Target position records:
+++

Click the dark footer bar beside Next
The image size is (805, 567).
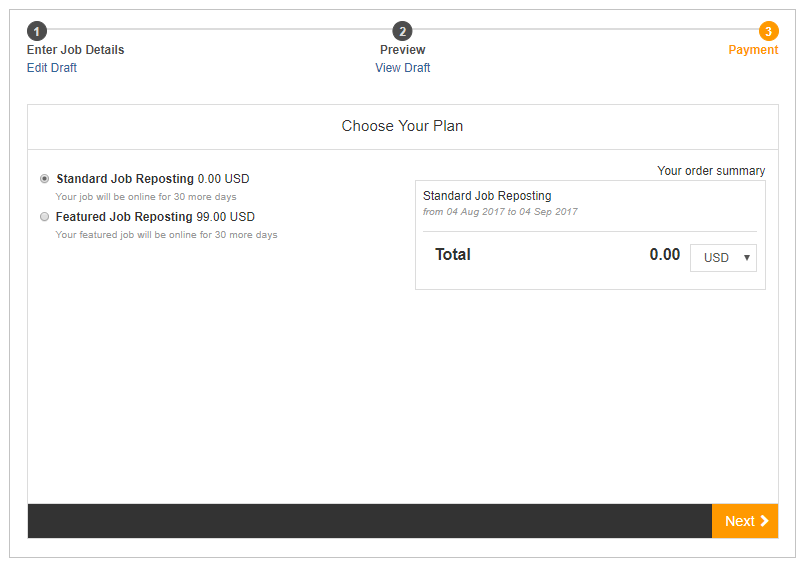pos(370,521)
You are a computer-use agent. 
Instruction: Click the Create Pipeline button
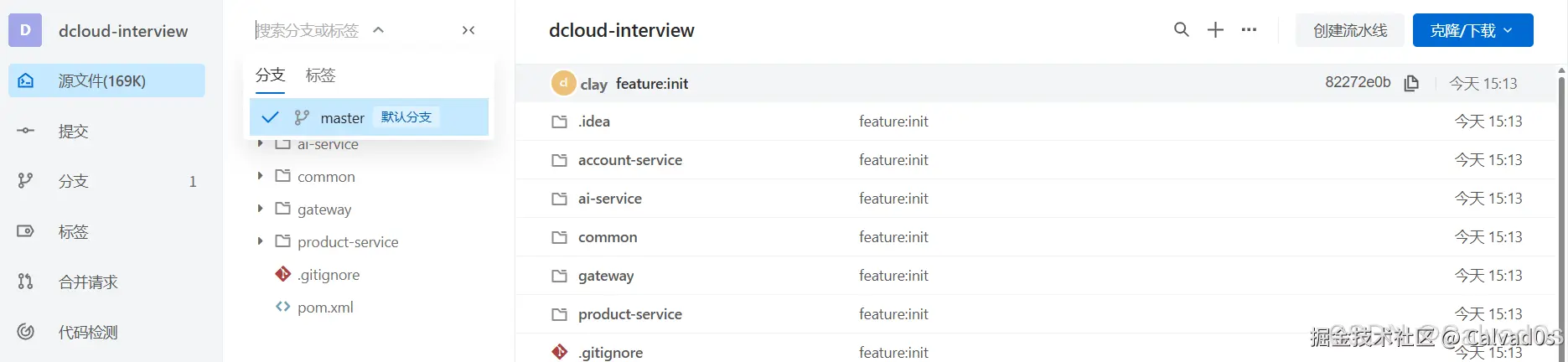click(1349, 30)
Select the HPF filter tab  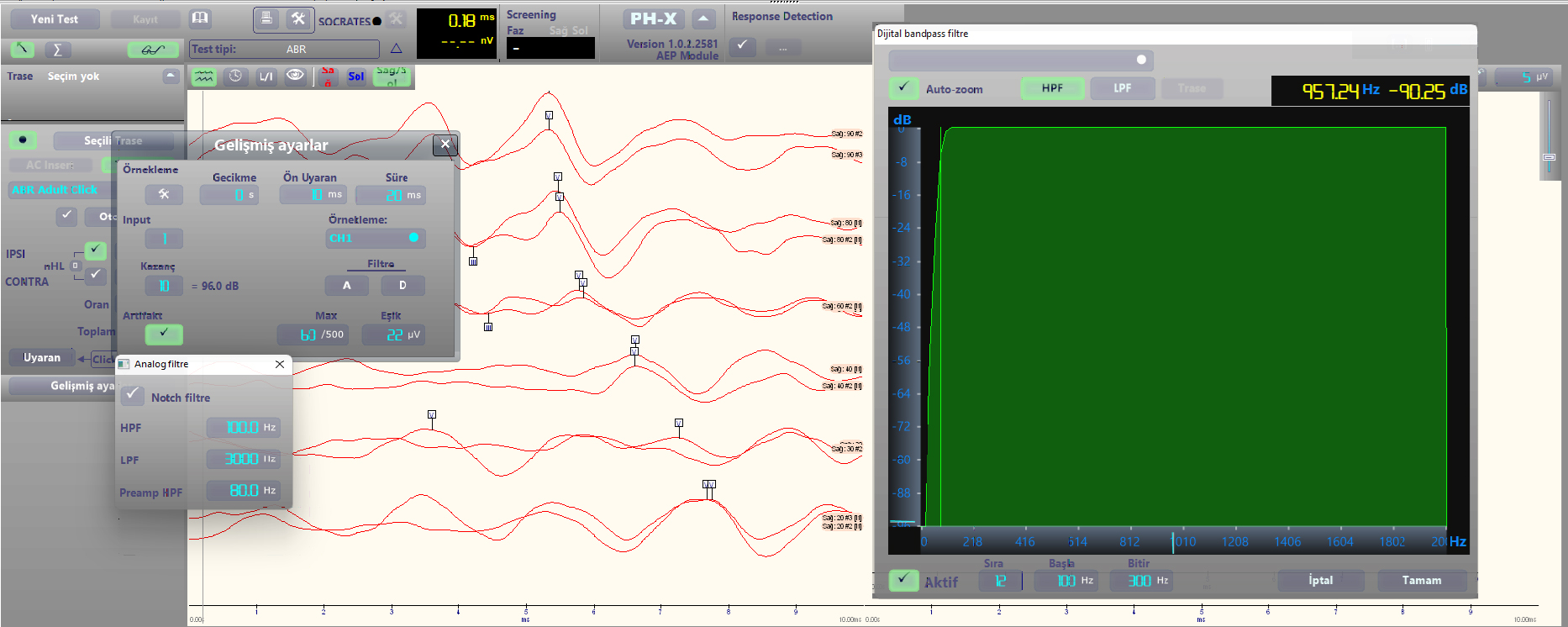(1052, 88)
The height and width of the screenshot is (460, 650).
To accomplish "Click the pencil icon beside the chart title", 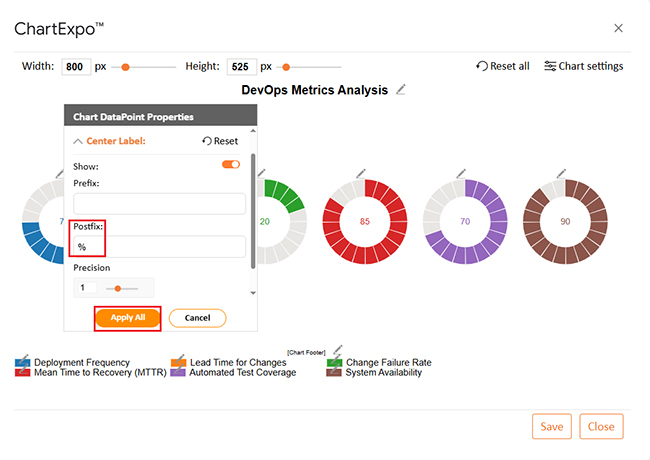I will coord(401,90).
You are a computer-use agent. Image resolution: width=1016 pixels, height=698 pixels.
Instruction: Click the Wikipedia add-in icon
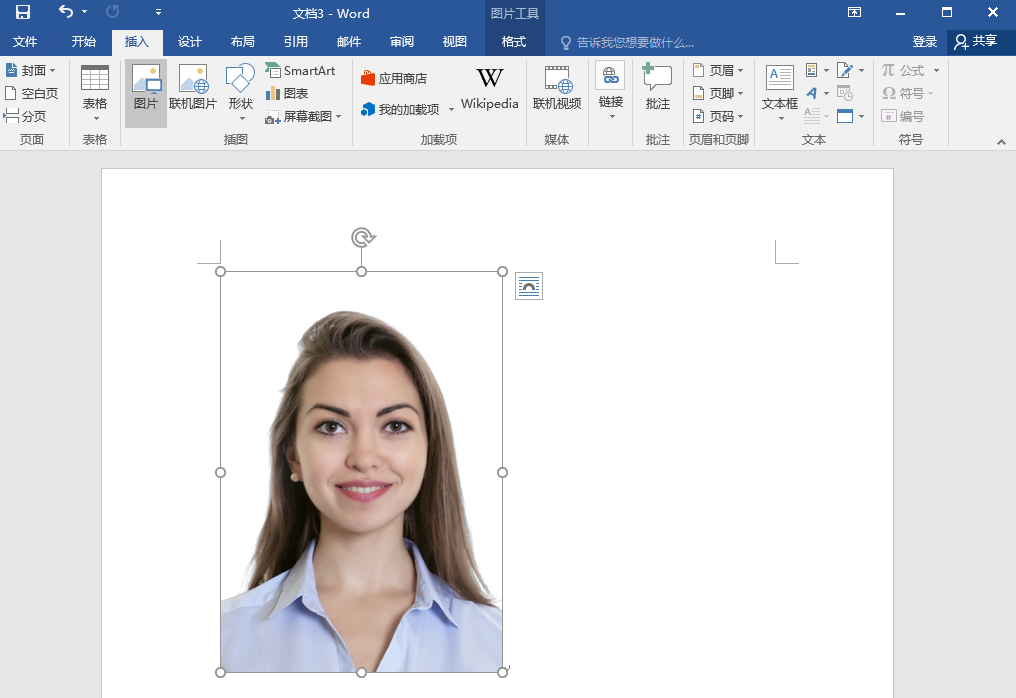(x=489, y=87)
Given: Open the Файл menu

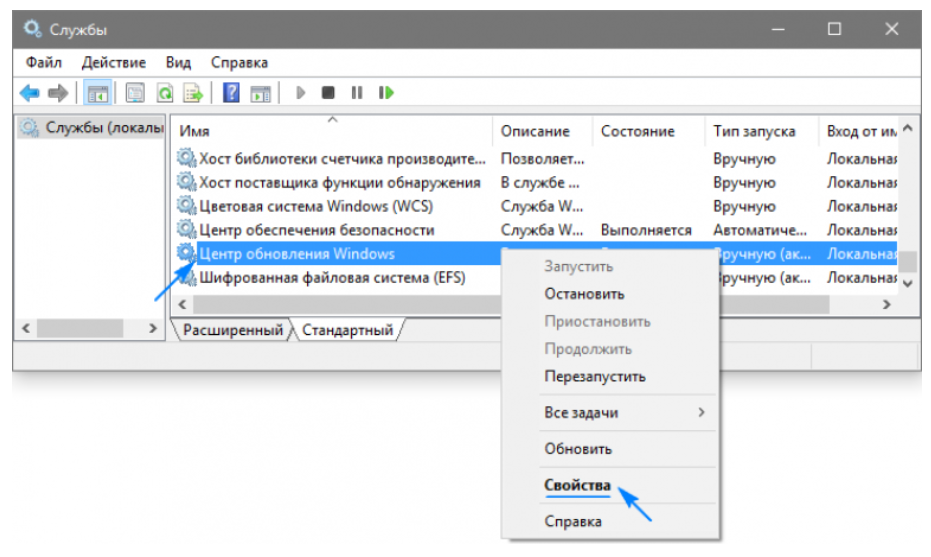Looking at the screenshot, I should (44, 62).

+++

Goal of the exercise:
From the rows above, pick out each line containing the word "agent", treating uppercase and lowercase letters as distinct.

The reply:
You are a computer-use agent. 
You are a computer-use agent. Image resolution: width=1016 pixels, height=698 pixels.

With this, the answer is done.